We used to use similar boards on IBM collator (085) and interpreters (557) and on Univac 1004/1005 units. They usually had a hard cover affixed to keep fingers out. I don't even want think about how many cards I put through those machines.
Back the early nineties landed a 'computer' job for Dowty Fuel systems and spent the first week in the machine shop repairing punch tape readers. Vending machine tea flavoured with cutting oil and a hint of cyanide vapour from the plating shop across the car park, fond memories...
mines the one with the big hammer in the pocket
A good introduction to the desirability of decent documentation and comments in the code is to give a new graduate a reasonable task. When complete, move the graddy to something else, then after six months ask for some not-insignificant mods to the original code. That's the point at which the penny usually drops that what was obvious at time of writing is no longer obvious and that better comments are required in case it's necessary to revisit the code after it's been forgotten.
Cheers, Simon T,
That tale reminded me instantly of ye olde song and dance routine practised at midday every Wednesday when the Commons is sitting ..... Prime Minister's Question Time, where fudge and waffle triumphs over questions of substance and import.
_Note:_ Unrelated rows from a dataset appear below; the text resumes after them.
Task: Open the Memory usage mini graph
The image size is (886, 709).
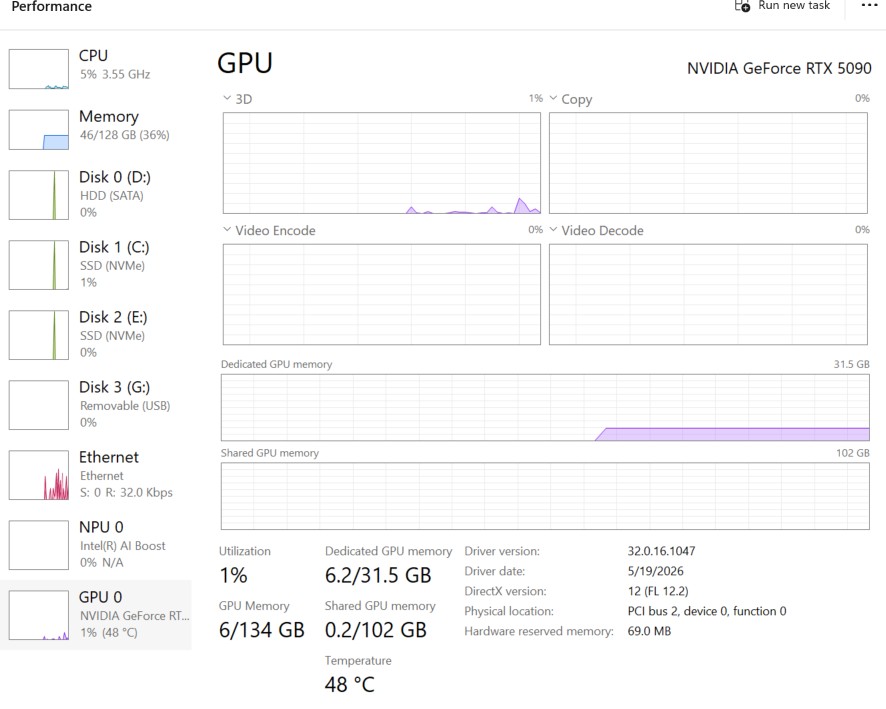Action: [x=38, y=129]
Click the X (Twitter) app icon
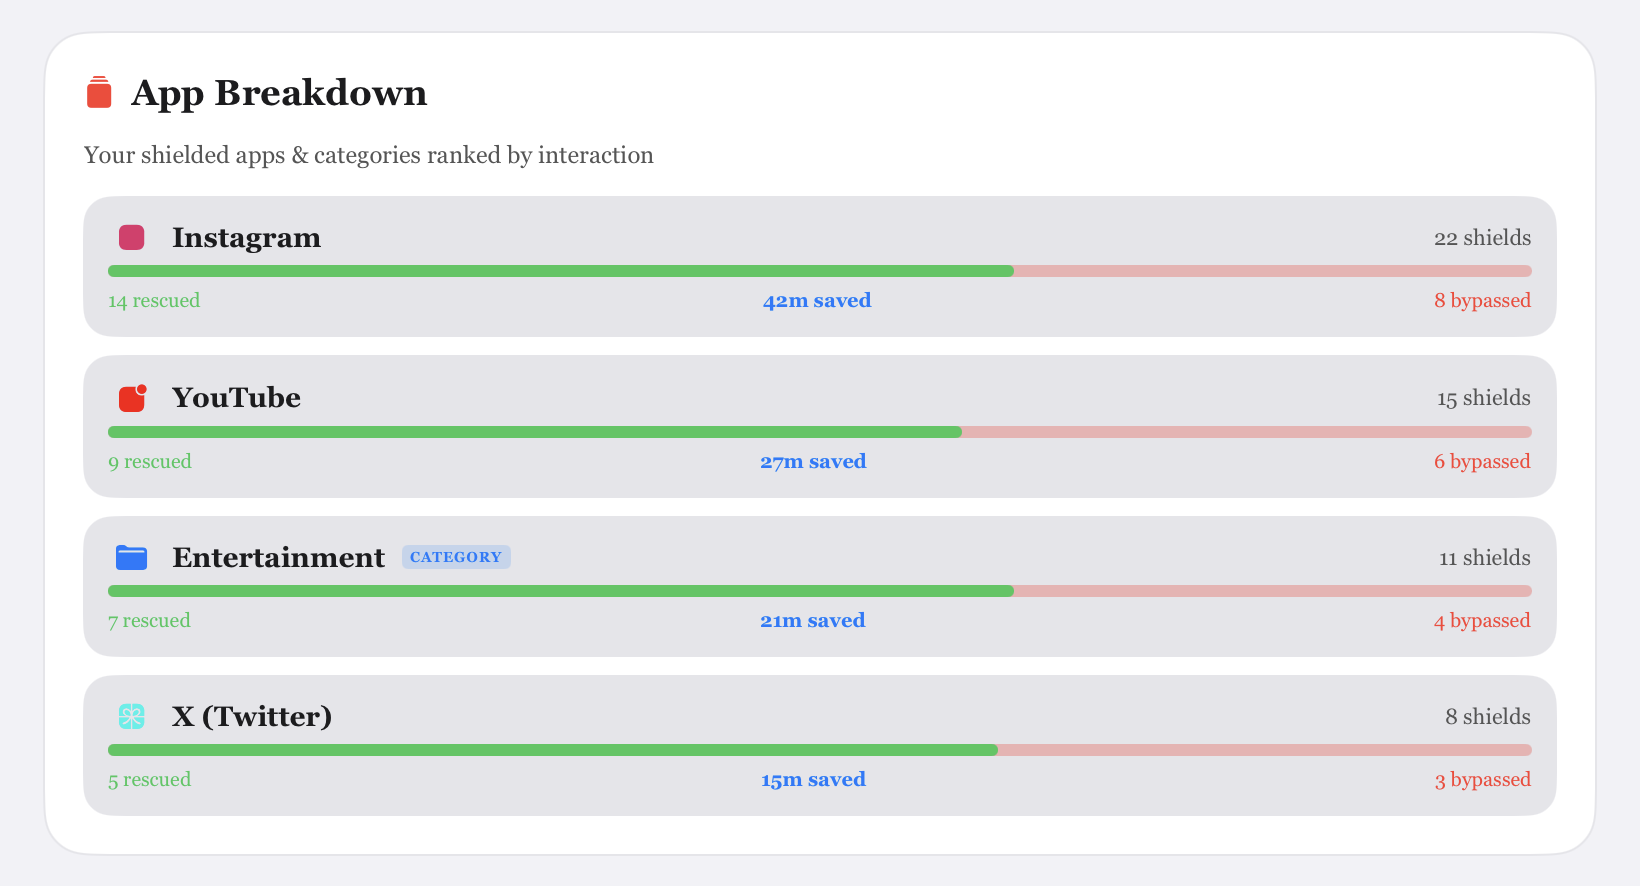1640x886 pixels. point(132,716)
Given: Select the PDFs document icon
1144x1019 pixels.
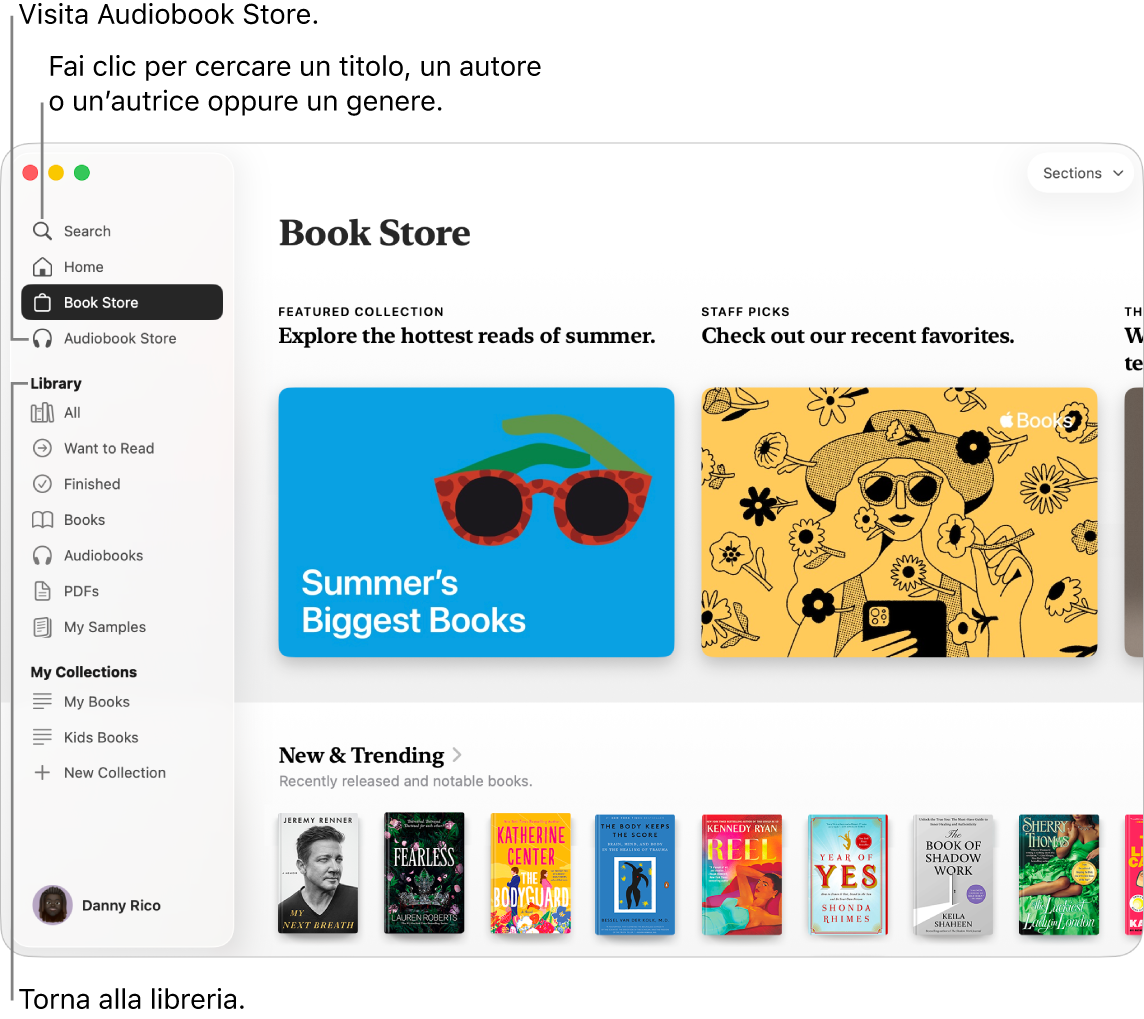Looking at the screenshot, I should 42,591.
What happened to episode three?
On one occasion (well, one of many), one of our sales-grunts got a little too eager and sold a customer four weeks of consultancy for a bit of code. The two interns assigned managed the task, including testing, in a week! Our shameless salesgrunt then ordered them to spend the remaining time "fine-tuning" it by adding in unnecessary loops, error checks and subroutines, till it was an unwieldy mess of about twelve times the number of lines as were actually needed.